Thursday, September 28, 2006

Iklimler (Climates)

Maybe it is not a good idea to watch a film like Climate immediately after The Pervert’s Guide to Cinema. But then, it may very well be the perfect fit. For much of Climate I kept thinking “why am I watching this film, have I not seen this story before in a number of Japanese/Korean/French/Chinese films?” The story, that of a man’s inflated ego and twisted impotence in relationships, is as ‘universal’ (i.e. boring) as they come. The story itself is pretty standard—the man breaks up with the woman, the woman goes away and the man go after his old fling, and then he travels far to try to get her back and failed. After exercising the analytical part of the brain heavily just a few minutes before, it was easy to start thinking about the details of the male subject’s construction and realized the subtle but fundamental differences between this and other constructions. Once I arrived at this the film opened itself up to reveal some interesting things. This man, for example, has a kind of casual passive meanness that is absent in the other film I have seen. The other men in other films may be more hapless, more impotent, more violent, or more delusional but none is mean in such a casual and passive way. This observation does not mean that this is what Turkey men are like, or this is how they differ from others; it does represent a Turkish filmmaker’s understanding of a certain type of men in Turkey. The universality of the story makes it an interesting and valuable contribution to the examination of gender relationships and the construction of the male subject. Who says the analytical interferes on the enjoyment of film watching? For me, it makes the film.

The Pervert's Guide to Cinema

It is Vancouver International Film Festival again. Let the marathon begin.

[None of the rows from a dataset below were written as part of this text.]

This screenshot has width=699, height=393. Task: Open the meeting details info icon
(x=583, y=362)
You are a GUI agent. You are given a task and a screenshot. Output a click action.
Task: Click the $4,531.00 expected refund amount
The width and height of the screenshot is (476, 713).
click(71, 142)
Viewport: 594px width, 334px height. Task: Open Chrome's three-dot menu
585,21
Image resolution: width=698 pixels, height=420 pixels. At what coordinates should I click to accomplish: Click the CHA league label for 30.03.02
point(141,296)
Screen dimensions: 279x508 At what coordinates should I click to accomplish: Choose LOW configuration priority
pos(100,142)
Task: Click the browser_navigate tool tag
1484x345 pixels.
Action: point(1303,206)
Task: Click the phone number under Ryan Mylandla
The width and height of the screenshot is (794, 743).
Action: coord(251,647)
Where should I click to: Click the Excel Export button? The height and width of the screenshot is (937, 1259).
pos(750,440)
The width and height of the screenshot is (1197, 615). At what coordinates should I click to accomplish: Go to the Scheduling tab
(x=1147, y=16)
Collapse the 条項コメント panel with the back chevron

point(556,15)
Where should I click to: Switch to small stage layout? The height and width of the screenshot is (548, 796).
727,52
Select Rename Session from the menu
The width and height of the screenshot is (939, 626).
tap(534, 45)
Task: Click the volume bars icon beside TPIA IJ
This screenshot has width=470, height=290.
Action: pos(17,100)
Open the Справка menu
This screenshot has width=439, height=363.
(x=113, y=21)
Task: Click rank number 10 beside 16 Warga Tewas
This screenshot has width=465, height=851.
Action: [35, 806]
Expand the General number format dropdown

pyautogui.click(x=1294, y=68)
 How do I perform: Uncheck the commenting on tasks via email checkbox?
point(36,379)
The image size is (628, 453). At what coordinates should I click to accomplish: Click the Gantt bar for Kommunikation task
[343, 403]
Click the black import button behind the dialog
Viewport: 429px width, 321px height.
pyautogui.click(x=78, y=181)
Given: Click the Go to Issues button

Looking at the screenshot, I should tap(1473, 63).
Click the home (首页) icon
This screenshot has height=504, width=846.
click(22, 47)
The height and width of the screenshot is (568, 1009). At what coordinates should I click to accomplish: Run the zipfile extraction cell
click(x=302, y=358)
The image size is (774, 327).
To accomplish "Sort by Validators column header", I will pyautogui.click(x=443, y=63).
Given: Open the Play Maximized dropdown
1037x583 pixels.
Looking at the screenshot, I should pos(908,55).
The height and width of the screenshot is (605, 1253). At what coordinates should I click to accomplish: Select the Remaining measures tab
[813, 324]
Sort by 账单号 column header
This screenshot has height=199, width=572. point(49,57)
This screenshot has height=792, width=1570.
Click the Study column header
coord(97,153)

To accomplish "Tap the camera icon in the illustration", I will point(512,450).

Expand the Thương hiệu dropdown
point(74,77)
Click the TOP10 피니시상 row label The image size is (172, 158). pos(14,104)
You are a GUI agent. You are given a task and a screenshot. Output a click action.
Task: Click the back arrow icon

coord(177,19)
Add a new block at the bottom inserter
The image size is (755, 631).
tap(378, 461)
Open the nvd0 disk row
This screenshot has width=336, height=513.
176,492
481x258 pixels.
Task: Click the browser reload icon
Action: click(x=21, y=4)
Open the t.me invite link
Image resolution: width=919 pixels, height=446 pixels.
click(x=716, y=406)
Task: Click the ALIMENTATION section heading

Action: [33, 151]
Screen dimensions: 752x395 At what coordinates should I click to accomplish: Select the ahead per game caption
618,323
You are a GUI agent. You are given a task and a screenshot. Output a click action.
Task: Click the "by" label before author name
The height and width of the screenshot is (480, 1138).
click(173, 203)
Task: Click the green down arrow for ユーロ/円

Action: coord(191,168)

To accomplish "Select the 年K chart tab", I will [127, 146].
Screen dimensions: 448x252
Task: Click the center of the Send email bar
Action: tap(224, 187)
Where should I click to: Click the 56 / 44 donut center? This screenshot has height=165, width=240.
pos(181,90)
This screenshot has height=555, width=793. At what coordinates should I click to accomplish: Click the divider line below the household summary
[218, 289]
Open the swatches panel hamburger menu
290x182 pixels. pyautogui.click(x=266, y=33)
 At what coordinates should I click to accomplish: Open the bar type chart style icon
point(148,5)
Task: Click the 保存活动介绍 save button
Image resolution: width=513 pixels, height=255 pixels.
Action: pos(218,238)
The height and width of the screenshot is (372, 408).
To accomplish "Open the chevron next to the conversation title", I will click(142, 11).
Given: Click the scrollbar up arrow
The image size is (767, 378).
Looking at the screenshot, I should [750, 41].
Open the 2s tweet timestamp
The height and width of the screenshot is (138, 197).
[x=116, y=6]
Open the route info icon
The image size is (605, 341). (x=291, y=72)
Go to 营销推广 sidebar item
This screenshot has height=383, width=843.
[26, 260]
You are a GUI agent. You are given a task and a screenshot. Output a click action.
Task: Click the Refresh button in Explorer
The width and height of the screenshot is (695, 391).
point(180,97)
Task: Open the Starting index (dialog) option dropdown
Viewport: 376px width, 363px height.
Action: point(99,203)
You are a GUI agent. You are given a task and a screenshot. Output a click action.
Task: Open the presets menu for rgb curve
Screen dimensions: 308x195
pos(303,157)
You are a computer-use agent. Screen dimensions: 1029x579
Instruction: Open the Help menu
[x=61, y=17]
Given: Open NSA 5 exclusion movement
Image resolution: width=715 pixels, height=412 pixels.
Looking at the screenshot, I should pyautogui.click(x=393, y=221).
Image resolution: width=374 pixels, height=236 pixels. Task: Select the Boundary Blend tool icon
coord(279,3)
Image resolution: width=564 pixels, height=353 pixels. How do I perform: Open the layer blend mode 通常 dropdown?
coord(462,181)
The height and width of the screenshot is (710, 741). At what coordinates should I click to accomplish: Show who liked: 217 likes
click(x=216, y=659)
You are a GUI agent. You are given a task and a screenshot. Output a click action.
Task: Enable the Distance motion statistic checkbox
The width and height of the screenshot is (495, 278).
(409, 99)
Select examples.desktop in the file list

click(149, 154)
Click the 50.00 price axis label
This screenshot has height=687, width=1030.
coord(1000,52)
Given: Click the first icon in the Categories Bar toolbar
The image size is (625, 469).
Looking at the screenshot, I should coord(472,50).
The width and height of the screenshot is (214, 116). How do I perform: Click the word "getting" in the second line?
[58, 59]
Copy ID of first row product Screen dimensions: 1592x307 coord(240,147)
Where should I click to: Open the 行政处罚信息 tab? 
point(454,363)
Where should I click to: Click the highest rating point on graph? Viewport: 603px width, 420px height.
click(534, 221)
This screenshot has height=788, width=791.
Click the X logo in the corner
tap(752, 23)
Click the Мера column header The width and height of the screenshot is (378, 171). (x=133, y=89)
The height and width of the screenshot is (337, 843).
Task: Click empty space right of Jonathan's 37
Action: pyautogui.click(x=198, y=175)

It seems that Slavoj Žižek is becoming not just a philosopher who talks about films but also a philosopher who talks about philosophy on films. It makes sense since his philosophy owes Hitchcock as much as Kant and Hegel. One may think film is perhaps the least suitable medium for even the simplest philosophical discourse, much less one as complicated as Žižek’s. After years of studying and using his theories in my own works, I can say that film is no less a suitable medium than the written words. Žižek’s writings suffer from radical jumps. While I would argue that this stylist “fault” is not only an expression of a restless mind but an embodiment of his philosophy itself, it nonetheless make it difficult for one who is used to more linear logical arguments. The Pervert’s Guide to Cinema may very well be the beginning of a new of philosophical discourse. Last year’s Slavoj Zizek: The Reality of the Virtual did not work quite as well because it was in by and large a lecture-like format. Why make a film if it is nothing more than a lecture? This time, with Sophie Fiennes at the helm, the result is more of a film than a recorded lecture. Žižek is filmed at the locations or the sets of the scenes he is talking about. The footage is then cut with the actual scenes to create an essay like format. The use of this technique is not at all sophisticated so it becomes funny at times. Oddly enough, it makes better immediate sense then the reading of his books. Films seem to be more tolerant of Žižek’s intellectual jumps. When the montages match up with Žižek jumps, what he is saying starts to make sense in a way it does not so easily on paper. What he needs is to work on the film techniques, the montages can certain use some more imaginations in its subject matters as well as cutting techniques. It is good to see ‘the Giant of Lubljana’ is still going strong.